Students take part in sexual assault PSA auditions

Taylor C. Snow/Collegian

Students crowded a New Africa House hall and went over their lines in hushed voices.

They were waiting to audition for an upcoming series of Public Service Announcements about sexual assault, which were organized by the Massachusetts Northwestern District Attorney’s office in conjunction with an awareness campaign that hopes to highlight consent as the necessary element that separates sex and rape.

“We wanted to create a campaign that would be something students would recognize, that would be attractive to students, that students could relate to,” said Mary Kociela, programs director for the D. A.’s Domestic Violence and Sexual Assault Unit.

With the PSAs, which are intended to target college students, members of the student body from the Five College Consortium and Greenfield Community College were highly involved in the process of writing and editing the scripts, campaign organizers said.

Kociela and Assistant District Attorney Susan Loehn are working closely with students throughout the process to make the conversations and situations portrayed more relatable.

“We wanted to find a way to address the high incidence of sexual assault” on campuses, Loehn said.

Recent local cases of sexual assault brought the issue close to home for many students and faculty, encouraging the campaign, Loehn and Kociela said. An expansion of the unit in the District Attorney’s Office opened up the possibility of grant funding and increased resources.

The Domestic Violence and Sexual Assault Unit’s campaign, funded with an Edward Byrne Memorial Justice Assistance Grant, was launched to educate college-aged students about sexual assault, prevention and increased reporting of incidents.

A group composed of students and staff from the Five College area and GCC, staff from the D.A.’s Office, and media consultants, have worked since last fall to create and promote these efforts.

When auditions began, Natalia Muñoz, director of Verdant Multicultural Media, and Mary Patierno, principal of Reel Communication, asked students a few questions, including whether or not they would be comfortable portraying the characters described in the scenes. In attempting to re-create a party atmosphere, each individual PSA is centered on an archetypal party scene, while all three skits explicitly feature alcohol.

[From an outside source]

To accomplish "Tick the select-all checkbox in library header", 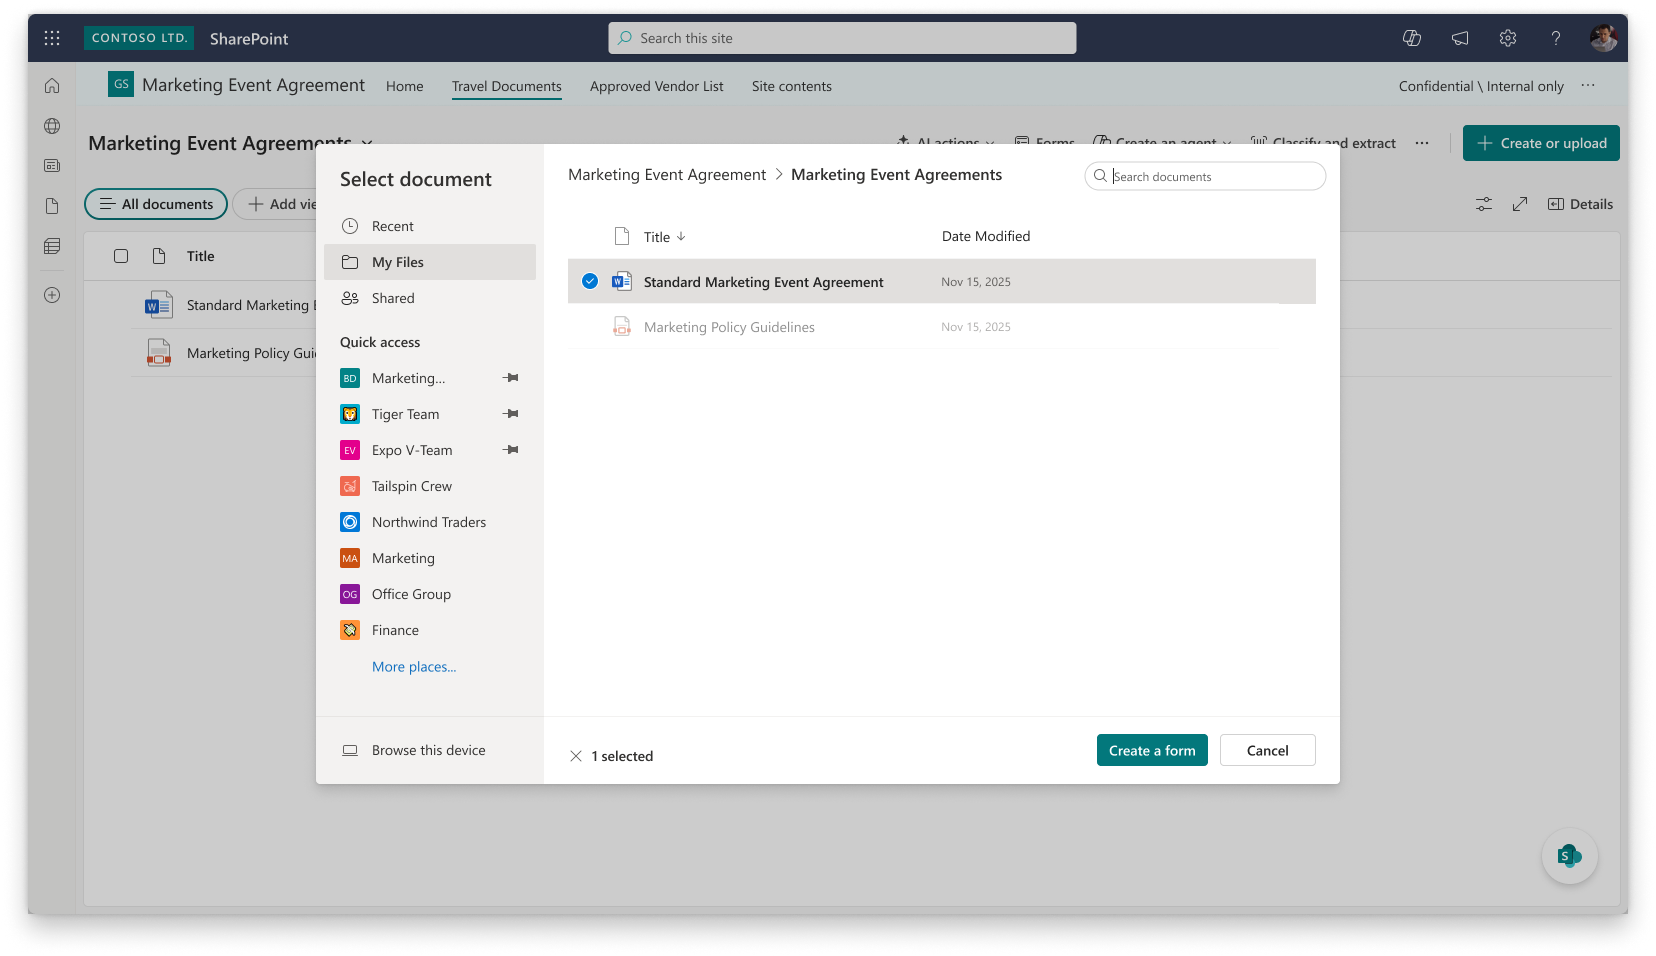I will (x=121, y=256).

The campaign focus on emphasizing one’s inability to give full consent while under the influence was important to Kociela and Loehn.

“There is almost always drugs or alcohol involved on the part of one person and the victim,” Loehn said.

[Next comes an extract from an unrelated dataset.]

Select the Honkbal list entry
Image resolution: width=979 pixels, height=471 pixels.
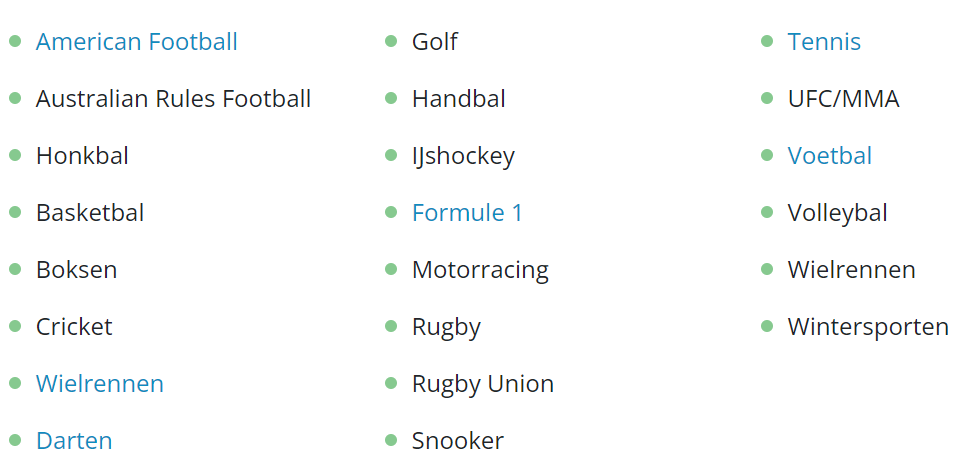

In addition to the persistent involvement of drugs and alcohol, a high level of miscommunications and gray areas make such cases difficult to prosecute, especially without physical evidence.

“They are very difficult cases,” Loehn said. “They are not stranger rapes. It’s people, it’s acquaintances, it’s friends of friends and there are a lot of miscommunications.”

The PSAs will be filmed on March 9 with the students selected for the scenes from the auditions. The campaign also hopes to recruit students to be extras in the scenes.

Any interest in being an extra can be directed to Muñoz, who can be reached at (413) 225-1210.

The PSAs will first be shown at a conference in early April, at which campaign participants will discuss the next steps both on campuses and in the community at large.